It's OK to not enjoy that part of the process - but you'll have to live with the fact that there are always going to be some limits regarding the best possible outcome. If you're striving for a professional career, you definitely should be somewhat competent in mixing music. You're producing music on a computer. It's just part of the process. There always might be a situation where you'd be expected to do something different, achieve a certain result, or possibly fix something that isn't right, but you possibly didn't even have a bearing on.

It doesn't mean going over the top with effects on any piece you make. IMO most of the time, mixing is about subtleties, and doing _just the right amount_ of _exactly the right thing_. It doesn't have to be this crazy rocket science. Think cooking. Just the right amount of salt will make your soup taste better, but overdo it just a little bit, or put a wrong spice in there, and you ruined it.

Compare it with being an athlete - like a martial arts competitor or something. You might enjoy the technique, the sparring, the competition, perhaps the fitness, but possibly LOATHE the weight cutting part. Which is OK if you're doing it as a hobby - forget about the weight cutting and just focus on the cool stuff. But if you're trying to do it professionally, weight cutting is just part of the package.
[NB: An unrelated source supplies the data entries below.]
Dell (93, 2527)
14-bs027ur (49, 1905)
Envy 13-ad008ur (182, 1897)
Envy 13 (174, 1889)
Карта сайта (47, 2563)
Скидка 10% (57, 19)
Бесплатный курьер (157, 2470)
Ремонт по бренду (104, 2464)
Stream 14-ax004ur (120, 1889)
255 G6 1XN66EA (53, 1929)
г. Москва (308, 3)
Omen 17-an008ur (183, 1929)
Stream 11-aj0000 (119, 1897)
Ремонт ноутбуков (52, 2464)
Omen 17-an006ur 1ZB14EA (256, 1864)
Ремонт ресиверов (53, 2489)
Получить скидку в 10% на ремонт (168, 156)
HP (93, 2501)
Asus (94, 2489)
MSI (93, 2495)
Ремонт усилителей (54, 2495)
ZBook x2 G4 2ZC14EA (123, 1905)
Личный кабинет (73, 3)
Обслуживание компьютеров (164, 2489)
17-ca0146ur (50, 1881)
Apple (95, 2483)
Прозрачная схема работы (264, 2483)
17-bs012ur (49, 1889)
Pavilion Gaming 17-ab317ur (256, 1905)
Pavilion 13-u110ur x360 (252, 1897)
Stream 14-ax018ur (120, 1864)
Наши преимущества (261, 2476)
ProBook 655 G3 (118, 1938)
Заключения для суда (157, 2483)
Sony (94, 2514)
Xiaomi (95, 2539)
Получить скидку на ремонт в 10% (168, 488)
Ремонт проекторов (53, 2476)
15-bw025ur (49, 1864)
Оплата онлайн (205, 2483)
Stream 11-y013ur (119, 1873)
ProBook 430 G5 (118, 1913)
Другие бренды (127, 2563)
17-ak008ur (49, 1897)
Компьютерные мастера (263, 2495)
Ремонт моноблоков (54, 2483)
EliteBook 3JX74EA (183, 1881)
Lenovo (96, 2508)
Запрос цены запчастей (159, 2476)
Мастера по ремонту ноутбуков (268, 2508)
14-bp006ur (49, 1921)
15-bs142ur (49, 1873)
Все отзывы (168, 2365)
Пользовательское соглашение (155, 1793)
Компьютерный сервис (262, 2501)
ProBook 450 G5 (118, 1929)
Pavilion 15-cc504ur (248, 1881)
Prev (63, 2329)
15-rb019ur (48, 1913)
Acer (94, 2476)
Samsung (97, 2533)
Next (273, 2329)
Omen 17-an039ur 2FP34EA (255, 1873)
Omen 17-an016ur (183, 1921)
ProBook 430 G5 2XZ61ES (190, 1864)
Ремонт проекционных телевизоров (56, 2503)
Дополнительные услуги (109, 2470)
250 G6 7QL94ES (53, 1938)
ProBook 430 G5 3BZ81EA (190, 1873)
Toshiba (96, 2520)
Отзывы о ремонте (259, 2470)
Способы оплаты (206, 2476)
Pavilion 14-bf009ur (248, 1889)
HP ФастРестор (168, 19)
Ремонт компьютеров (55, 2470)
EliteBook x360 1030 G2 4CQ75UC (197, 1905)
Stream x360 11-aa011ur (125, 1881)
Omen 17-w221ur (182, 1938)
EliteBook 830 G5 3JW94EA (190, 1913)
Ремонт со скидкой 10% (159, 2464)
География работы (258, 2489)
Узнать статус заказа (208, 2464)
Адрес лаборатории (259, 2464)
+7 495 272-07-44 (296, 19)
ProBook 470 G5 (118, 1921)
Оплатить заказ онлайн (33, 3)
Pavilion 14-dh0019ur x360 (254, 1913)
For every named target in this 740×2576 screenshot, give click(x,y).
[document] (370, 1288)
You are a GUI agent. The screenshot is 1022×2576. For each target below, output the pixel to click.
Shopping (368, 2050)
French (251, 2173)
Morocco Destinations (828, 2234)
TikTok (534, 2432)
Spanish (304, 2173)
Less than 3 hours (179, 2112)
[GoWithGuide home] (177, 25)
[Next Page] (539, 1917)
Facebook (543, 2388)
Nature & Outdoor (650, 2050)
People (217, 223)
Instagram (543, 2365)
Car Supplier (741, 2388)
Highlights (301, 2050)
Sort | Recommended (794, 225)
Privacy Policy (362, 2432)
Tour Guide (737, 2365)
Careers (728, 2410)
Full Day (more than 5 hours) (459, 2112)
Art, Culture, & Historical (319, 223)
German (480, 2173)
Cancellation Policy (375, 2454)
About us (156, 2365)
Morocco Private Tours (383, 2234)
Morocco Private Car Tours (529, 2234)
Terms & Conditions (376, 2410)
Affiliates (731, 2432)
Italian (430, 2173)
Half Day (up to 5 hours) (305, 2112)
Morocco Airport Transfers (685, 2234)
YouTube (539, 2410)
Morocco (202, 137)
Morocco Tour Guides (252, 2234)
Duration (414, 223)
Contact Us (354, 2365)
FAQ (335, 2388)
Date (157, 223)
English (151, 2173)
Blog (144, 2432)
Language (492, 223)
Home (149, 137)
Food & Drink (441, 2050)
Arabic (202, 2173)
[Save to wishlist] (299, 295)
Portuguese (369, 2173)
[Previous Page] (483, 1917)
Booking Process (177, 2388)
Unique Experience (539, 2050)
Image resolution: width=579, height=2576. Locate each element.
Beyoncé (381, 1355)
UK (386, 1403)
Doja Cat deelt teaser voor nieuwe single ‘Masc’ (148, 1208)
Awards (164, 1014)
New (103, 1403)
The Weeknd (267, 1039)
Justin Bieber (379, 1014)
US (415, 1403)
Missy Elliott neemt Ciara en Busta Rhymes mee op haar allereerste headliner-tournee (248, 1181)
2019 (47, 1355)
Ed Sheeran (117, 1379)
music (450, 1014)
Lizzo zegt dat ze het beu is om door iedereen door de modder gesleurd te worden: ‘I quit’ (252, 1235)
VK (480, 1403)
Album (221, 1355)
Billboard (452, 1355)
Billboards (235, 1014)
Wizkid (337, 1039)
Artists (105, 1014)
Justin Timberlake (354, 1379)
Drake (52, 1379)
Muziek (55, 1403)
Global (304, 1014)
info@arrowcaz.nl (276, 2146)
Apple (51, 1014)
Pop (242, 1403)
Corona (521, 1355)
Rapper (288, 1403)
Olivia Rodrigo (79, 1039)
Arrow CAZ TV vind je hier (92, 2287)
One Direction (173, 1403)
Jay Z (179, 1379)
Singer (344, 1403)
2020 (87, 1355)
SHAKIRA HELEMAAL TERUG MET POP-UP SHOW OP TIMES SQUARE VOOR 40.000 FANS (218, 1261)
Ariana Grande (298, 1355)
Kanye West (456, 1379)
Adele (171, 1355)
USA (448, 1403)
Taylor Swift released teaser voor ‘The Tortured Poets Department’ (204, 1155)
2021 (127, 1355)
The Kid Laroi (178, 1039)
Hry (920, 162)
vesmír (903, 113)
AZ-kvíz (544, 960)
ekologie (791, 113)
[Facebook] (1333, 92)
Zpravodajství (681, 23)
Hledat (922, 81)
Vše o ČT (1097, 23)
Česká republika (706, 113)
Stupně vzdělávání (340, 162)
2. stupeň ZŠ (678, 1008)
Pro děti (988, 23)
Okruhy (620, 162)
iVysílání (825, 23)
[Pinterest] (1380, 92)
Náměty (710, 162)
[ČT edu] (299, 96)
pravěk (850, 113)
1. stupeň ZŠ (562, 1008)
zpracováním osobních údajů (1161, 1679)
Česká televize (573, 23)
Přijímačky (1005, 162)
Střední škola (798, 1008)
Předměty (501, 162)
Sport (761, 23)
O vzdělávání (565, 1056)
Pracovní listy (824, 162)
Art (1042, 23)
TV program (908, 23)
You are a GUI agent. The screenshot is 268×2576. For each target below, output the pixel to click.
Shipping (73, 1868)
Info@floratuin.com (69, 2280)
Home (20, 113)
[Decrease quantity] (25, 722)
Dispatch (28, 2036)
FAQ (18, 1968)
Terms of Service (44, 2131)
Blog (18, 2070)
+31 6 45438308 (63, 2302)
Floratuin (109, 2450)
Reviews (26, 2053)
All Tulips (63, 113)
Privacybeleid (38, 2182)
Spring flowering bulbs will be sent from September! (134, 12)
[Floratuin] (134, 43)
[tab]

Mixing isn't terrible! It's fun, because it's the act of making your music sound even cooler. You don't have to obsess over it. But do yourself a favor and try to see the beauty in it instead of viewing it as this terrible thing you're not good at but somehow are supposed to be able to do.


----------



## pixel (Jul 28, 2016)

The thing is, when you work with real orchestra, sound engineer preparing setup not only to record but also with mixing in mind. So mic placement and whole recording process (if sound engineer is good) is done the way to minimize mixing process to minimum.
With sample libraries you don't have this comfort so you depend on already recorded soloists/sections. That's why mixing process is hard to avoid. Especially when you have your own idea about the sound you want to achieve.
When working with single library mixing is quite easy (mostly narrowing stereo field as sample developers love to put every single instrument really wide). Mixing libraries recorded in different rooms without mixing is rather crazy idea if you want to achieve realistic sound. Like Jdiggity1 said mixing should be done when there is need for it. Some people put EQ and compressor on every single channel and they tweak just because they think they should because, for example, they have seen random tutorial video with info that particular instrument 'must be processed by compressor to sound good' which is a lie. Such videos are cancer of internet to be honest 
Saying that eq can destroy sound of the hall is a good example: sometimes eq can and sometimes don't. there's no right answer because there is too many variables and it always depends on particular situation.
In closed mics there's room sound backed too (more or less). Some libraries are very dry but most of the time you can hear room reverb in close mics.

Maybe you're not into mixing at all. There's no need to be 'all in one' even if it's cheaper solution than paying other people to do everything else than just, let's say orchestration  Like I'm sound 'engineer guy' and terrible composer 
One interesting thing about mixing is that the more experienced you are, the less tools and tweaking is needed to do a mix.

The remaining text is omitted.